Almost two weeks after county officials found dozens of starving and infected pigs, dogs, cats and chickens on a farm north of Brooksville, the state attorney's office decided to charge the farm's former owner, Luddie Worley, with one count of cruelty to animals.

Anthony Tatti, assistant state attorney, said the felony charge was filed Tuesday afternoon after officials reviewed information that had been provided by Jim Varn, director of Hernando County Animal Control.

Varn and members of his staff went to Worley's 10-acre farm at 14660 Buczak Road after neighbors called Animal Control on March 13 to report neglected livestock.

"Having seen some of the animals on that farm, I have to agree with the felony charges," Varn said Tuesday. "Animals are at the mercy of whoever is handling them, and they do feel pain and suffering. It's hard for me to imagine someone letting something like this happen."

Worley, 57, could not be reached for comment Tuesday, and officials at the Sumter Correctional Institute where he works said he had not been in Tuesday.

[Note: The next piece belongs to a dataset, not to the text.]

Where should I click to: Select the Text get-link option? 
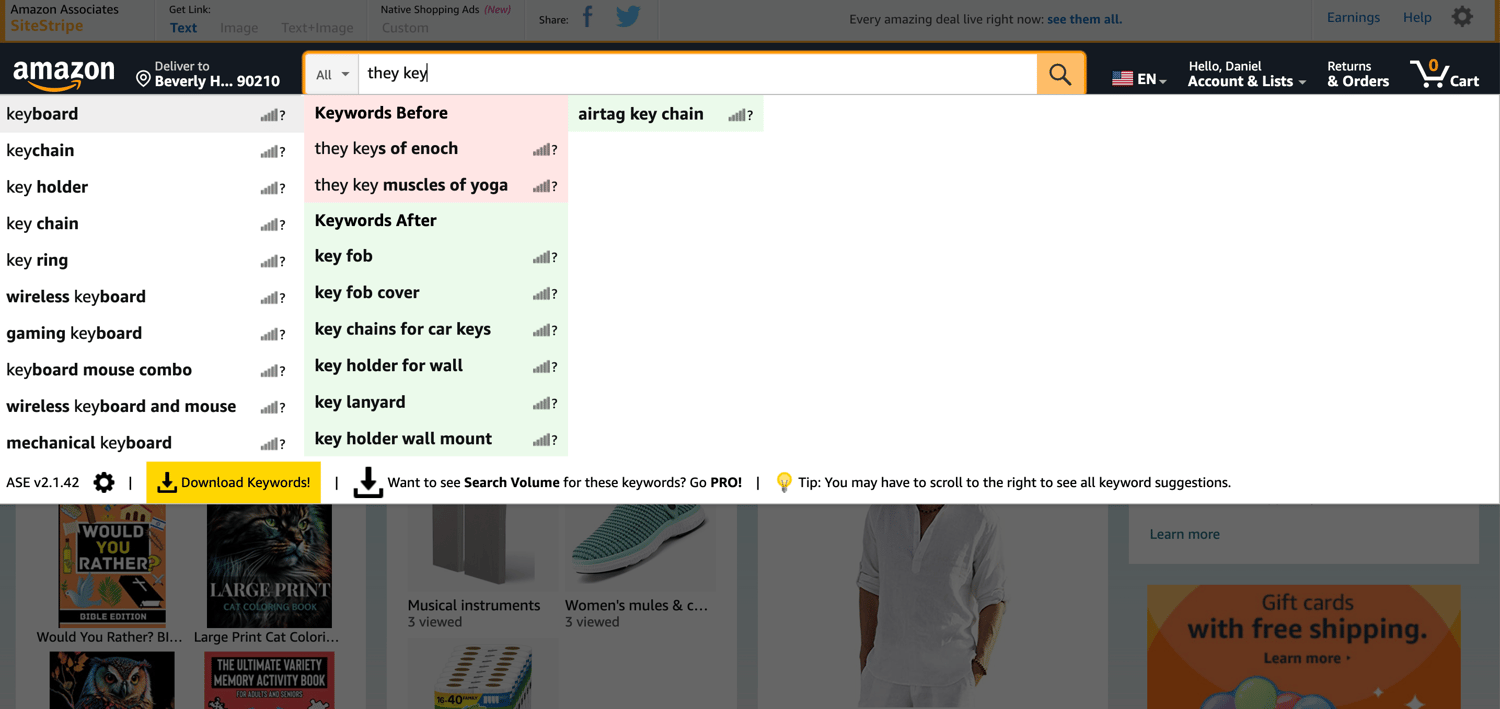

Worley was living at another address when Animal Control responded to the call, Varn said. He had left about three pigs, 10 cats and 19 roosters behind.

According to Al Gray, county environmental health coordinator, Worley had defaulted on a loan and was forced to vacate the farm before it was repossessed by the state.

However, neighbors said Worley moved several animals from the farm. A subsequent search of Worley's new residence, off Peach Orchard Road, in mid-March revealed about 100 head of cattle.

When questioned after the animals were found, Worley did not say why he moved some from his old farm but left others behind. Varn said Worley had planned to slaughter the pigs and chickens on the Buczak farm.

"He told us they were going to the slaughterhouse, but why did he leave them for so long? Why didn't he just go ahead and butcher them himself?" Varn said. "That would have been the merciful thing to do."

Varn said the animals he saw would not have been appetizing to eat, but he did not know what Worley was planning to do with them.

Gray said Worley has removed all of the animal carcasses and rotting garbage that was used for pig feed from his old farm, and that, as of Tuesday, the county environmental health office had closed its file on the case. Varn also said he and a state health inspector visited Worley's new farm Friday and learned Worley had sold all of his livestock.

The felony charge Worley faces carries a maximum sentence of five years in prison and a $5,000 fine.

_ Information from Times files was used in this report.